La faz injusta de Brasil

Jair Bolsonaro. Foto: Palacio de Planalto / Flickr
Jair Bolsonaro. Foto: Palacio de Planalto / Flickr

Desde la dictadura militar (1964-1985) nunca hubo tantos retrocesos en el terreno de los derechos humanos en Brasil como ahora, con Bolsonaro. Nos gobiernan autoridades que insisten en la impunidad de las fuerzas represivas, lo que representa una luz verde para la eliminación sumaria de sospechosos o incluso de ciudadanos no sospechosos, como los nueve jóvenes asesinados por la Policía Militar de Sao Paulo en la favela de Paraisópolis durante la madrugada del 1ro de diciembre.
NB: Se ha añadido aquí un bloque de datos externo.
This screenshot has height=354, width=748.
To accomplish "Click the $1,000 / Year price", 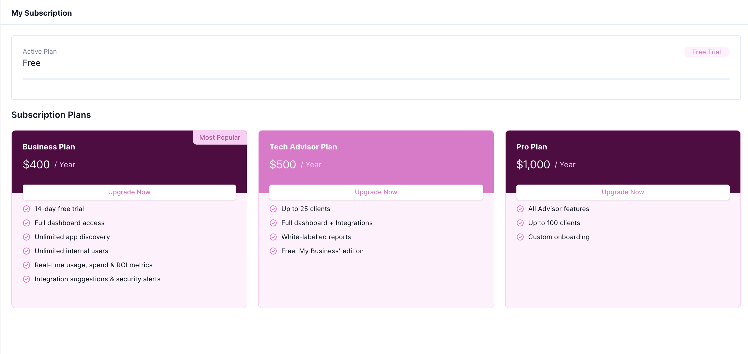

Solo en Río, en este año 2019, seis niños murieron por “balas perdidas”.

Empresas mineras, madereras y agropecuarias invaden tierras protegidas. Se asesina a indígenas, entre ellos al líder Paulo Paulino Guajajara, en Maranhão, el 1ro de noviembre, por defender la reserva de su pueblo de las actividades de madereras ilegales. Los casos de feminicidio se multiplican; en el país, cada 4 minutos una mujer es violada.

El presidente de la Fundación Palmares, Sérgio Camargo, cuyo nombramiento está siendo impugnado por la Justicia, escupe en la memoria de Zumbi, el héroe quilombola, al declarar que en Brasil no existe racismo, y que “la esclavitud fue beneficiosa para sus descendientes”… En Paraná, el periodista Aluízio Palmar es procesado por denunciar que en el cuartel del Primer Batallón de Frontera, en Foz de Iguazú, se tortura. El país tiene más de 12 millones de desempleados, y el gobierno ha reducido dos veces el salario mínimo que entrará en vigor en 2020.

A la orilla de haciendas y carreteras brasileñas se encuentran acampadas 80 000 familias. El expresidente Lula es condenado sin pruebas. Los medios que critican al gobierno son saboteados mediante la cancelación de anuncios oficiales, y las empresas privadas que anuncian sus productos en ellos sufren amenazas. Se incentiva a los alumnos a delatar a los profesores que no corean la cartilla del Planalto. El gobierno, que nunca ha condenado a los paramilitares que, irrespetando las leyes le disputan territorios al narcotráfico, estimula el mercado de armas y municiones.

Además de violar los derechos humanos, se violan también los derechos de la naturaleza. Se incendia criminalmente la selva amazónica para abrirle paso al ganado y la soya, mientras Bolsonaro declara que las quemas son “un problema cultural”. La Justicia procede con lentitud y lenidad en el castigo a los responsables por las tragedias causadas por las roturas de las presas de Mariana (MG), en 2015, y Bramadinho (MG), en 2019, que segaron 382 vidas. El petróleo derramado en el litoral brasileño no se limpia con la urgencia y el rigor que la situación exige.

Según Marcelo Neri, de la Fundación Getulio Vargas, en 10 años Brasil hizo salir de la pobreza a 30 millones de personas. Pero entre 2015 y 2017, 6,3 millones volvieron a caer en la miseria. En los últimos tres años, la pobreza aumentó un 33%. Según el Instituto Brasileño de Geografía y Estadística (IBGE), 58,4 millones de personas viven hoy por debajo de la línea de la pobreza, con ingresos mensuales inferiores a 406 reales. La lista de los excluidos no hace sino aumentar: entre 2016 y 2017  creció de 25,7% a 26,5%, lo que significa la exclusión de casi dos millones de personas. Según esos datos, 55 millones de brasileños, un 40% de los cuales viven en el Nordeste, sufren privaciones. El ingreso promedio de los ricos creció un 3%, y el de los pobres disminuyó un 20%. Han regresado enfermedades ya erradicadas, y la mortalidad infantil  avanza entre las familias más pobres.

Somos una nación rica, muy rica. Pero sumamente injusta. El PIB brasileño es de 6,3 billones de reales, lo que basta para garantizarle 30 mil reales per cápita al año a cada uno de sus 210 millones de habitantes. O 10 000 reales al mes a cada familia de cuatro personas.

Los derechos humanos no son “cosa de delincuentes”, como alardean quienes jamás piensan en los derechos de los pobres. Son uno de los marcos jurídicos y morales más elevados de nuestro avance civilizatorio. Aunque sean violados sistemáticamente por quien se proclama demócrata y cristiano, son inapelables. Le resta ahora a la ONU convocar a los países a elaborar y firmar la Declaración Universal de los Derechos de la Naturaleza, nuestra “casa común”, en palabras del papa Francisco.